Auch, wenn es richtig ist, den rechten Rand im Auge zu behalten. Die entscheidende Frage wird sein, wie die Mitte der Gesellschaft mit der Frage der Einwanderung, mit der Frage, dass nichts mehr so sein wird wie vorher (weil wir eben nicht wissen, wie viele kommen werden, 800.000, eine Million, zwei Millionen???), weil die Flüchtlingsfrage auch davon abhängig ist, ob man, und irgendwie braucht man dazu auch Putin, eine Lösung findet für Syrien (und ich sage nicht, dass es unbedingt gut gehen muss mit Putin, dass er die Falschen bombardieren lässt, deutet eher darauf hin, dass es nicht so ist).
Ich stimme Dir zu, die Schicht ist dünn. Das Zeitalter der uneingeschränkten Herrschaft des Westens geht, trotz der technologischen Revolution, die gerade stattfindet, zu Ende. Jetzt geht es darum, ein echtes Selbstbewußtsein des Westens zu entwickeln, das zeigt, dass Demokratie auch dann funktioniert, wenn man nicht dauernd mehr Geld verteilen kann, sondern wenn es darum geht, Kraft aus der Mitte der Gesellschaft zu mobilisieren, Kraft dafür, Privilegien über Bord zu werfen, besser zu werden, für sich und die Gesellschaft ein neues Rollenbild zu finden, mit dem sich die Gesellschaft besser behaupten kann und mit dem wir uns identifizieren können.
Vor diesem Hintergrund finde ich es gut und richtig, dass es Menschen wie Dich gibt, die sofort immer Alarm rufen, wenn irgend eine rechte Dumpfbacke Stunk macht. Aber vor diesem Hintergrund, meine ich, solltest Du auch darüber nachdenken, dass, nur wenn es den Grünen gelingt, über ihr bisheriges Klientel der staatsanah arbeitenden Erzieher, Ärzte, Pädagogen, Soziologen, Politologen, Juristen hinaus sich ernsthaft gegenüber Ingenieuren, Naturwissenschaftlern, Wirtschaft zu öffnen, sie eine zukunftsfähige, belastbare, tatsächliche Lösungen entwickelnde (und nicht nur an einzelnen Werten wie Asylrecht festklammernden Balken) Gesellschaft mitgestalten werden. Und nicht nur als nervende, am Rand stehende, an Klageweiber erinnernde, rechthaberische, aber doch zu eingeschränkt auf die Welt sehende linksintellektuelle, ihre eigene ökonomische Lage leugnende und immer ins Volle appellierende Rolle einzunehmen.
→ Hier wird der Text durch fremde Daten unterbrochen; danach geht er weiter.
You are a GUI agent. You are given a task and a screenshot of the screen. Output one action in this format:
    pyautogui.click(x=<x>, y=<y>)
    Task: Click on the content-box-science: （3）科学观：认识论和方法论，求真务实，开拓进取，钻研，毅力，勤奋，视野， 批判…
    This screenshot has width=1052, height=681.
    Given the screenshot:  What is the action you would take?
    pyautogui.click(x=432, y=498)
Die Welt ist im Umbruch. Und das ganz brutal. Und unser Wunsch nach Harmonie, nach Ausgleich, den ich ja durchaus mit Dir teile, wird die Welt nicht besser machen. Vorrangig, meine ich, ist es, mal einen Blick auf das ganze Szenario zu werfen.
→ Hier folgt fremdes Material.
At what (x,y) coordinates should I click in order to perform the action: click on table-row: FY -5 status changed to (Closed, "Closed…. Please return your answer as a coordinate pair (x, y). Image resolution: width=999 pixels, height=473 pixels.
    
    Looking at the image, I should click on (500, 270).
Vor diesem Hintergrund ist eine Politik, wie es Grüne in ihren Regierungsbeteiligungen in den Ländern machen, Gold wert. Es führt dazu, dass sie verstehen, was der Handlungskorridor ist. Und deswegen steht auch die grüne Bundespolitik, Cem würde ich da mal ausnehmen, nackt da. Sie rettet sich in ihre alten Befindlichkeiten des Anprangerns und Appellierens und lässt nicht erkennen, dass sie verstanden hat, dass die Grünen, nach ihrem paradigmatischen Sieg, Gramsci würde von politisch-kultureller Hegemonie sprechen, längst anders wahrgenommen werden und, vor dem Hintergrund ihrer Wählerschaft und ihrer potentiellen Unterstützer, nämlich aller, die veränderungsbereit sind, eine andere Haltung einnehmen müssten.
Deswegen: Ja, Winfried macht es richtig, weil er darauf achtet, dass der Umgang mit den Flüchtlingen auch gemanagt werden muss. und weil er sich da nicht irgendwie durchmogelt, sondern darüber redet. Eine Veränderung der Perspektive ist immer schmerzhaft. Aber im Falle der Grünen ist sie eben notwendig, wenn sie weiter die Vordenker und -macher eines veränderungsbereiten linksliberalen, weltoffenen Spektrums von Menschen sein wollen, die wissen, dass sich die Welt ändern muss, aber sich auch bewußt sind, dass der Weg zur richtigen Lösung ein „Work in Progress“ ist und nicht mit billigen Parolen wie mehr Partizipation (funktioniert nämlich nicht immer), „mehr Politik wagen“ alleine zu meistern ist.
Die neue Ansage ist, die besseren Lösungen zu finden, neugierig zu bleiben, wachsam ja, aber auch mutig. Und auch Fehler zu machen. Und sein Weltbild zu korrigieren.